Dicho sea de paso, yo siempre he sido partidario de aplicar el sentido crítico a todo. Como hijo de mi tiempo y del Posmodernismo, la deconstrucción es parte de mi formación y de mi manera de entender la realidad. Pero convendrá conmigo que, como ha sucedido siempre a lo largo de la historia, esta vez la óptica crítica a algunos se les está yendo de las manos.
Una de las cosas que he aprendido, gracias a la crisis global que ha supuesto la pandemia que estamos viviendo, es a ser crítico con cualquiera que plantee una crítica a lo lógico y evidente. Porque, además de la enfermedad, este virus que nos acecha ha destapado otro mal igual de pernicioso: la epidemia de la falacia.

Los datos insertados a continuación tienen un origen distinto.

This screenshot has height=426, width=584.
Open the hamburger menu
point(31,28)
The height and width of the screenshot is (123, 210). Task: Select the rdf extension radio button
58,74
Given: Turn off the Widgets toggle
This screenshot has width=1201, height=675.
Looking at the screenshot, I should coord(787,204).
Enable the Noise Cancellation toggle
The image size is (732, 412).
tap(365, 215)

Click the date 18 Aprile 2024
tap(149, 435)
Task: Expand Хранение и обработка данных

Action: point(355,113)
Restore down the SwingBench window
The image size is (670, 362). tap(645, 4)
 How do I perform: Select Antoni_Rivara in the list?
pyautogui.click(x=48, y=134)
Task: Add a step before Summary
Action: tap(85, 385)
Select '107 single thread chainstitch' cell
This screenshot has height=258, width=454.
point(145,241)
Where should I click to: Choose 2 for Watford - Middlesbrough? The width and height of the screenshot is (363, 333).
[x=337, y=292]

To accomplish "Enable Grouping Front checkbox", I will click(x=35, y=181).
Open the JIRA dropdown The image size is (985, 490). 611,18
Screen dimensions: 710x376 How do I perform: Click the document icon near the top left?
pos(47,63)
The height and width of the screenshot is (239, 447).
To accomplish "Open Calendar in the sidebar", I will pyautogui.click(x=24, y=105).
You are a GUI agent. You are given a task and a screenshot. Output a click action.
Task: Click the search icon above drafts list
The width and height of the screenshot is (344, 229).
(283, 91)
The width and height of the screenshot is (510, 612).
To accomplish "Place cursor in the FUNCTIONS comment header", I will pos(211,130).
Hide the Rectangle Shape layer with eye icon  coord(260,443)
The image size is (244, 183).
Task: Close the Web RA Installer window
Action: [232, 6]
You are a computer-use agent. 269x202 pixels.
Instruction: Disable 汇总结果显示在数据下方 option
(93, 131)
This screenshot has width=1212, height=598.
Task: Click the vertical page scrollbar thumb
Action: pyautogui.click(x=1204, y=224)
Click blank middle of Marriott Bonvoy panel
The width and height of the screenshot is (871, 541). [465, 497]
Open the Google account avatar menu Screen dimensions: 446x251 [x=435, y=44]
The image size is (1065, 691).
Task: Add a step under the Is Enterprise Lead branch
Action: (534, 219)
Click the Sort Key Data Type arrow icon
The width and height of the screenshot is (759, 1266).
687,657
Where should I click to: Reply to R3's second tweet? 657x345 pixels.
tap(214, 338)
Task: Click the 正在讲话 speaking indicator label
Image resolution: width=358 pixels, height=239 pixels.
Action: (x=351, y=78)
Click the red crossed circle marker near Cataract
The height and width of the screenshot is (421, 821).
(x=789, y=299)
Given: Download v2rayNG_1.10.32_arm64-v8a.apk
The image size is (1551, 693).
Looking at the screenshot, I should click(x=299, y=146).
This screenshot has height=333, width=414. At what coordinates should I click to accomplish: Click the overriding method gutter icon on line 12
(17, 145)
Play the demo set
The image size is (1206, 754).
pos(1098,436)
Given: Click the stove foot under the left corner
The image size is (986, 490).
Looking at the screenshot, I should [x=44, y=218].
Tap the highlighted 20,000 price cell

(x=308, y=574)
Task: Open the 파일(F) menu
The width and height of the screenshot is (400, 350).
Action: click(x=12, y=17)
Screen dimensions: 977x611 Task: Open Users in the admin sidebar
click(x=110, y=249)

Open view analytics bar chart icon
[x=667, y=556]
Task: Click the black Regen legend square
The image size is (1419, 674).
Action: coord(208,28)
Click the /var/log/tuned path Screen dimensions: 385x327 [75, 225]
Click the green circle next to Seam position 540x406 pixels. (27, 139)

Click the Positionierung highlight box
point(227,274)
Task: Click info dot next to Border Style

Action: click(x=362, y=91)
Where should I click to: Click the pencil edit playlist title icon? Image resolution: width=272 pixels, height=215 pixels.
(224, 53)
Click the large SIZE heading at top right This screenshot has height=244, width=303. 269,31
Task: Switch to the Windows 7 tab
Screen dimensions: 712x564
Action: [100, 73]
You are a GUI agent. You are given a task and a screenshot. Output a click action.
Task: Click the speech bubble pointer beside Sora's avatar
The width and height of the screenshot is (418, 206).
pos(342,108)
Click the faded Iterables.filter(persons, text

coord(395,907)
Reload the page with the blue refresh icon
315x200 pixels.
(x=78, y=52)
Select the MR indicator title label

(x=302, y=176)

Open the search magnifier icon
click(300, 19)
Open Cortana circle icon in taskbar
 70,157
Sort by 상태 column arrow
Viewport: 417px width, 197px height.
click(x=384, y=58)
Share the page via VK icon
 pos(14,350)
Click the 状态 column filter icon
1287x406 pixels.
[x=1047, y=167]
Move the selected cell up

Tener razón por encima de todo, a costa de cualquier cosa, incluso negando lo más evidente y razonable, ha encontrado en todo tipo de negacionismos el sustrato perfecto; y en la falacia de todo tipo y pelaje, el abono ideal. No quiero con esto romantizar un pasado en el que la verdad y la cortesía reinasen en cualquier debate dialéctico. Porque creo que eso no ha sucedido nunca. De otro modo Cicerón, Maquiavelo e incluso el propio Schopenhauer hubieran escrito otro tipo de obras. Sin embargo reconozco que ahora, la falacia e incluso la mentira desnuda como arma oratoria, viven una nueva juventud gracias a la diversificación de los medios de comunicación y la aparición de las redes sociales.
Ahora bien, no podemos olvidar dos cosas. La primera es que, si al comienzo decía que la vida moderna era complicada, también lo será para los falaces y negacionistas. Y la segunda, que del mismo modo que la falacia y la mentira están viviendo una juventud dorada, basta con dejar que el tiempo las agoste como uvas en un cesto. Pues, la falacia y la mentira, tienen en su contra el tiempo que uno quiera dedicar a contrastarlas en esa maravilla universal que es internet. Pocos bulos, pocas insidias, pocas, poquísimas falacias resisten una búsqueda certera en la Red de Redes. Y sobre todo, ninguna mentira, falacia, bulo o embuste tiene difusión -que es al fin y al cabo de lo que se alimentan- si nosotros no se la damos.
Lea, estudie, contraste, desconfíe de fuentes poco confiables. Haga como Schopenhauer, entienda, comprenda, compile, ríase de quien pretende reírse de usted. Pero sobre todo, no comparta y no difunda el aliento de aquellos que quieren que este tiempo se recuerde como la Edad de la Falacia.